Items listed in a dataset
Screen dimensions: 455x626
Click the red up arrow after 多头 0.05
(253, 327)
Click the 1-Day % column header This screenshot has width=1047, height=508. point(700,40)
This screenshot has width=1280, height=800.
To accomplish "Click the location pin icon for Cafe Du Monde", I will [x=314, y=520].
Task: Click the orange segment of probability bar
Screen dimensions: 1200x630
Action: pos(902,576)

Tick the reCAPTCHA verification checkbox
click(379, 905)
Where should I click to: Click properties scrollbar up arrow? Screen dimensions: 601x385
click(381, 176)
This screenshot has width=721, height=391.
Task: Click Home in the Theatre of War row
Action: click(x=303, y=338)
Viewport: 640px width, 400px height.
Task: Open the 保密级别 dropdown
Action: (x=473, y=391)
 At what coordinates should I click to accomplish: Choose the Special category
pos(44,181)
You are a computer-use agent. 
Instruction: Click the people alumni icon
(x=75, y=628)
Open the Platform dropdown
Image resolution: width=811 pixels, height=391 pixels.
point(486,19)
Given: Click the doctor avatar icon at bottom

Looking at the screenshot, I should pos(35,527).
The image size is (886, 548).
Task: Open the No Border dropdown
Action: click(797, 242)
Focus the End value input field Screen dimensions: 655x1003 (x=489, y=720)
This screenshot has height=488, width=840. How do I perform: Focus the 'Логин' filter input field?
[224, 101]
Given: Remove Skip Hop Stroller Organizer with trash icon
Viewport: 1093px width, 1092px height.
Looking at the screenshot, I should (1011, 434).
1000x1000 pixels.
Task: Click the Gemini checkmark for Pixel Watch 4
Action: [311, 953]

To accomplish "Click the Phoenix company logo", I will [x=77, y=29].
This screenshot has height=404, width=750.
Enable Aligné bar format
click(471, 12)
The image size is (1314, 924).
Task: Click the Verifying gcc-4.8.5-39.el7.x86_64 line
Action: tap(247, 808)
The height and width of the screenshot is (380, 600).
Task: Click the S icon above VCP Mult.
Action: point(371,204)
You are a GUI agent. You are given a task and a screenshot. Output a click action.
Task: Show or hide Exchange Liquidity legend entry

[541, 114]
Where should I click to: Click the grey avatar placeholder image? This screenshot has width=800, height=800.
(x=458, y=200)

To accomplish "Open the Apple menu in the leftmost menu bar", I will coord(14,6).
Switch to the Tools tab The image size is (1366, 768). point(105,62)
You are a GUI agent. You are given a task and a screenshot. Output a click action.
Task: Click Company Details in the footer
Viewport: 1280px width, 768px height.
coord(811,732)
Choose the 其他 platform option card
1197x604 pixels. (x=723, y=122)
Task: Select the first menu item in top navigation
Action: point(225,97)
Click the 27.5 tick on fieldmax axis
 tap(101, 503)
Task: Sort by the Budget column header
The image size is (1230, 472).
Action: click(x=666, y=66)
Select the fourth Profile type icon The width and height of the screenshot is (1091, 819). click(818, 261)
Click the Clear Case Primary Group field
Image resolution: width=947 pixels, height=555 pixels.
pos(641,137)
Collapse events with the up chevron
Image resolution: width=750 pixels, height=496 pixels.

- Exercise aim -
Search the data above for the string "will". Report every line where it is found.

- Exercise response -
To accomplish "Click the location pin icon for Cafe Du Monde", I will [x=314, y=520].
To accomplish "Click the Phoenix company logo", I will [x=77, y=29].
To accomplish "Open the Apple menu in the leftmost menu bar", I will coord(14,6).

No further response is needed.